Work request:
Which lines in the listing below contain the word "configuration"? Copy each one.

*** Records for processing Section Begins ***

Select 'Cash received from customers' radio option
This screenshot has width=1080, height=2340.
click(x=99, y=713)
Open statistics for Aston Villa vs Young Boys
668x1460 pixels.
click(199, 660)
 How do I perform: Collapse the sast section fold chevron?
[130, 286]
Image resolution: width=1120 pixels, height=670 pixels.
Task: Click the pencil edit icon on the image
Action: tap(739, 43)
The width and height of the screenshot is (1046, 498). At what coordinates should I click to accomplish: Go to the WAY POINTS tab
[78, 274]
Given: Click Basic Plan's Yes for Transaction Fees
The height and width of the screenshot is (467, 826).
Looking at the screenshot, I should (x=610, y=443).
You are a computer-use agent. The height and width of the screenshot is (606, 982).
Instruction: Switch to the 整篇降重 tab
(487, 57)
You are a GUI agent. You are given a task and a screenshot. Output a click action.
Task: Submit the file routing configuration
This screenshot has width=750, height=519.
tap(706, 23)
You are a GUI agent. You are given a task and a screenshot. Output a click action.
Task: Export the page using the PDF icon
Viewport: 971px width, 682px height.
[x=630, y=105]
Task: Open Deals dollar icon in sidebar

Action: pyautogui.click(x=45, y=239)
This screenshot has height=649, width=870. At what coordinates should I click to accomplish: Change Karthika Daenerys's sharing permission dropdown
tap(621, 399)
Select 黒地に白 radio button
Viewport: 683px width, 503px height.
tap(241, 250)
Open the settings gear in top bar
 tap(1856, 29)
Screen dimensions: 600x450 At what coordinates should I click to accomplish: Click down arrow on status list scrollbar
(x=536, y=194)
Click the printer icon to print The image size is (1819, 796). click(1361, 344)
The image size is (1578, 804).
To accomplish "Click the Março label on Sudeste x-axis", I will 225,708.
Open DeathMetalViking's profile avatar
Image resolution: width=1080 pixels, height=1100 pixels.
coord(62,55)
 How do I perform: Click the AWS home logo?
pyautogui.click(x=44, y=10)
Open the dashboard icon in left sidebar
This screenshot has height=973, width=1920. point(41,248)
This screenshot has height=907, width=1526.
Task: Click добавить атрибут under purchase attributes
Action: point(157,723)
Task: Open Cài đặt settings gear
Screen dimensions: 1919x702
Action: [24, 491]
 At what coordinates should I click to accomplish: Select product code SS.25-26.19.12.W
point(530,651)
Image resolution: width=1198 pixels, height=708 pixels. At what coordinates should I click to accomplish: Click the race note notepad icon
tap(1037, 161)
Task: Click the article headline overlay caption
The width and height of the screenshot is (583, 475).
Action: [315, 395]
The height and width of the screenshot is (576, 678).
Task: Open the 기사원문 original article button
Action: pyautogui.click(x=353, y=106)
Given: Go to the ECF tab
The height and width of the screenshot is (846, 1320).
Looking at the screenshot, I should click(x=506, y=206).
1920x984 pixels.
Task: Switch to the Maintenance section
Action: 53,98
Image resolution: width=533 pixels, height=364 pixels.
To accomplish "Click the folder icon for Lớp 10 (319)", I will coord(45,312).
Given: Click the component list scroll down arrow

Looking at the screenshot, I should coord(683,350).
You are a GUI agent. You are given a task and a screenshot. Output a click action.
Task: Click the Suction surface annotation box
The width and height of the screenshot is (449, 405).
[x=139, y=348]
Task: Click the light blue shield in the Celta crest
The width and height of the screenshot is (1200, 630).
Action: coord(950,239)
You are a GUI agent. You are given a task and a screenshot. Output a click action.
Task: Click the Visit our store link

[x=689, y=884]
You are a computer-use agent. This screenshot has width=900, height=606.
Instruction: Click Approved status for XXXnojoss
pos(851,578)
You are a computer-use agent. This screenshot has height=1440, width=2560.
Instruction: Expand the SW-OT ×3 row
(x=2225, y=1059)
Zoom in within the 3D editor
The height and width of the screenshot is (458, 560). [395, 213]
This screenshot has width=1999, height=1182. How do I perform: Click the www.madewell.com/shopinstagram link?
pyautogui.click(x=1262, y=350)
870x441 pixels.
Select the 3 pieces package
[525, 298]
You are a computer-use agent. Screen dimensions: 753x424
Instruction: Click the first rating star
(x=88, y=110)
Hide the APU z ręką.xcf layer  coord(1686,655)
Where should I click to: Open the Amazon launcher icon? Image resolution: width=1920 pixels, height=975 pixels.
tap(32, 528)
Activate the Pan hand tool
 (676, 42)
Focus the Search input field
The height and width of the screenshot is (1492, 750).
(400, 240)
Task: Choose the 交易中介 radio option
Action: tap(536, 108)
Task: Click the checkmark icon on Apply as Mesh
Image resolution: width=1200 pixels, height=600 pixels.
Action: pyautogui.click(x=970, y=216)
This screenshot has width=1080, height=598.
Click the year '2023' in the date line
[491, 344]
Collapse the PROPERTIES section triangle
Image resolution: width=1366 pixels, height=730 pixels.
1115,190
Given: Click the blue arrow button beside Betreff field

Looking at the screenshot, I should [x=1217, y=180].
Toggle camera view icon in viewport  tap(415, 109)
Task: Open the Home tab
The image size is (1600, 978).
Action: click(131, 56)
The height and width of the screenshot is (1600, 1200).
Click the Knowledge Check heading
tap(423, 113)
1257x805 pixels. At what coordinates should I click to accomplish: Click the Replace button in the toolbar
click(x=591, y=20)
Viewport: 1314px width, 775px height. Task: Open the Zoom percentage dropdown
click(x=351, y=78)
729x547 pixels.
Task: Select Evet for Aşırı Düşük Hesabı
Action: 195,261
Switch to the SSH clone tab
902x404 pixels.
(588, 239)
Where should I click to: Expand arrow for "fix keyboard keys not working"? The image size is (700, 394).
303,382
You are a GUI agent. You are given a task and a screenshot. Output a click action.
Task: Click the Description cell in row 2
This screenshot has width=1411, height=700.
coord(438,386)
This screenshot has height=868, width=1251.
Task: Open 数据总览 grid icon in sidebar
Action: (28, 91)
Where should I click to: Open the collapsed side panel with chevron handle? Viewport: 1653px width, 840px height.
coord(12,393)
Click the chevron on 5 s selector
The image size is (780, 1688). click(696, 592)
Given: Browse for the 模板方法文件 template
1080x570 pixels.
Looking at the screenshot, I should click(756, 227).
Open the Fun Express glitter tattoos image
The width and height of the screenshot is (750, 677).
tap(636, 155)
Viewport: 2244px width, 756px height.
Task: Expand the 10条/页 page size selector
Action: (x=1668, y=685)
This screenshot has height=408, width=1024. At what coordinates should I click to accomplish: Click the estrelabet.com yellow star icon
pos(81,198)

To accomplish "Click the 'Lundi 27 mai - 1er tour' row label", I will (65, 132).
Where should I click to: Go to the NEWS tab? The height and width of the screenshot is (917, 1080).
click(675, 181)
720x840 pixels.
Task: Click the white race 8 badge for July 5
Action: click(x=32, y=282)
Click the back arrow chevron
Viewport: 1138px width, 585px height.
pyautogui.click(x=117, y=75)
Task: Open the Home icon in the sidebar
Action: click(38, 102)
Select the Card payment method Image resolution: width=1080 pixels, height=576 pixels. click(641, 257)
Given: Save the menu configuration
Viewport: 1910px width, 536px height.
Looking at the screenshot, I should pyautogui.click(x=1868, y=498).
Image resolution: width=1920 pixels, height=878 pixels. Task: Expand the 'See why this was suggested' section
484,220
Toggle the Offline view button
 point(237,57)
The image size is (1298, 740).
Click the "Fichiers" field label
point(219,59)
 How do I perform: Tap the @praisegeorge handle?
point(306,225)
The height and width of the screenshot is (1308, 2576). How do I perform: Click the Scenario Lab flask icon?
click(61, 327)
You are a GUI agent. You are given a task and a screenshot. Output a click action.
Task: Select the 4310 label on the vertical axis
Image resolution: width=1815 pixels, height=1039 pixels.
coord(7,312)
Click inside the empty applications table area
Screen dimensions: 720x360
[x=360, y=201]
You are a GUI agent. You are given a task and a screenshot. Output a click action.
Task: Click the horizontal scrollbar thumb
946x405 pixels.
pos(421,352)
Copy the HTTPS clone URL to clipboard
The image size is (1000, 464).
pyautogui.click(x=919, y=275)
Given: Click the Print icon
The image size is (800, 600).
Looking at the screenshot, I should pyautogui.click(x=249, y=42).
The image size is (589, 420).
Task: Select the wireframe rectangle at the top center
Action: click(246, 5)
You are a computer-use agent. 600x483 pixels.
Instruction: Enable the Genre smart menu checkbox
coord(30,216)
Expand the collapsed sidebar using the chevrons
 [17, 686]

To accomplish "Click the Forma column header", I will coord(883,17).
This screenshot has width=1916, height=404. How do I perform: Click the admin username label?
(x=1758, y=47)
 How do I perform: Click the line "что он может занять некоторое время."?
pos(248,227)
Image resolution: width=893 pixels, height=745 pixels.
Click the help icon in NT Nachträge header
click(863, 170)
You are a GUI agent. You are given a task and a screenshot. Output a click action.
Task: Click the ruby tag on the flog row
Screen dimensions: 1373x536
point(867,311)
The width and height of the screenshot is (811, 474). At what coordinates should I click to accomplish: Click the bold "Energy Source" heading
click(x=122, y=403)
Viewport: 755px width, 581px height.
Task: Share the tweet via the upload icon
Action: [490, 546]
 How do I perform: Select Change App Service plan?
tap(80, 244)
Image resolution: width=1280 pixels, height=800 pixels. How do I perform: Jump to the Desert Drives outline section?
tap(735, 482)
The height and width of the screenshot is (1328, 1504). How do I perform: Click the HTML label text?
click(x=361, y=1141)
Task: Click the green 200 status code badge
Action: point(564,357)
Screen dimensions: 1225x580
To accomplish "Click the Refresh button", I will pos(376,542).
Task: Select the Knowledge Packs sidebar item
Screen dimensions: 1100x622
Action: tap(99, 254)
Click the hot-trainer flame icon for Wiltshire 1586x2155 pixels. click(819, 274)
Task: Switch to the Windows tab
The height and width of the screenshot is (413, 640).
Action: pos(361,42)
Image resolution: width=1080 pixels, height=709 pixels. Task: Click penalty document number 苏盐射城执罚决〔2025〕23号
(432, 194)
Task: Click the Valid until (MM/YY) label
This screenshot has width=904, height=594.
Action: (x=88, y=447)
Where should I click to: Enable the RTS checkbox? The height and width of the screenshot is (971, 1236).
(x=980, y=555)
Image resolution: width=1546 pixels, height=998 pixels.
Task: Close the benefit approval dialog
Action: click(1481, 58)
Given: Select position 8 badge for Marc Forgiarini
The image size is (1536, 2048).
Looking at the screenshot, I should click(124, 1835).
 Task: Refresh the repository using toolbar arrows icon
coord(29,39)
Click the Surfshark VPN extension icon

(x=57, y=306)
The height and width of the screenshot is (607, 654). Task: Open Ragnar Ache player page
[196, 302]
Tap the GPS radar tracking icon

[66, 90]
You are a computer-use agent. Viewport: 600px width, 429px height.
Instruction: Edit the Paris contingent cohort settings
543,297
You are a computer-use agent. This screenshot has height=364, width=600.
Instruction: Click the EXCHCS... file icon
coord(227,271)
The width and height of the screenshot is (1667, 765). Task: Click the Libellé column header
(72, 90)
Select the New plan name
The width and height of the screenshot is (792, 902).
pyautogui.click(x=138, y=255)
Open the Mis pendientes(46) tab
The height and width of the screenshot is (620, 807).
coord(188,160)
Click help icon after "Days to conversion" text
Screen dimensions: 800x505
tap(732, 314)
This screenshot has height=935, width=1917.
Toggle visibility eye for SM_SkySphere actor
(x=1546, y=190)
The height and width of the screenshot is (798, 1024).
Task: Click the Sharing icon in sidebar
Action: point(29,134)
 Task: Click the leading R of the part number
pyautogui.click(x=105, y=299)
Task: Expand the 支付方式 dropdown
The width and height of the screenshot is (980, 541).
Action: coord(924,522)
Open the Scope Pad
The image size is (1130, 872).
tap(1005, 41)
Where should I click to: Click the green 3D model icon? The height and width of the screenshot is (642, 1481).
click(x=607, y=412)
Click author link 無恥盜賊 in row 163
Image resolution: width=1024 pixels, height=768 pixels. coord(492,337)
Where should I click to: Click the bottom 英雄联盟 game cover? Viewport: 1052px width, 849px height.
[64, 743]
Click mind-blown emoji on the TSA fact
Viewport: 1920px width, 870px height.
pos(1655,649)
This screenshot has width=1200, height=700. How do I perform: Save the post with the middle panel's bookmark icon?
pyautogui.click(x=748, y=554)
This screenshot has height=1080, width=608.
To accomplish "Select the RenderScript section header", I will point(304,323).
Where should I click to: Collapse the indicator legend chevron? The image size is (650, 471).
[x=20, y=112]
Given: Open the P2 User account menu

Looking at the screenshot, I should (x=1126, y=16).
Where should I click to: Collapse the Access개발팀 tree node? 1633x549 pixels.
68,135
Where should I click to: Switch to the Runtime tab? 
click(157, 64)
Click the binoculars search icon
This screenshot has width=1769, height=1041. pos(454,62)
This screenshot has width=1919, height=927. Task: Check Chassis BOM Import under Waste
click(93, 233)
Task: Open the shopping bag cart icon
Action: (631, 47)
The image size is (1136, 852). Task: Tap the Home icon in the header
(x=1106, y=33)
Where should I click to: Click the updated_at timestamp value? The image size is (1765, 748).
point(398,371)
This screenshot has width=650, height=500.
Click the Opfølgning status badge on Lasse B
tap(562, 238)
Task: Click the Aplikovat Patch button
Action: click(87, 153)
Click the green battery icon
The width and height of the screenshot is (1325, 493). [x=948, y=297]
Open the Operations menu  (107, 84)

*** Records for processing Section Ends ***

Solution:
Task: Submit the file routing configuration
Given: Save the menu configuration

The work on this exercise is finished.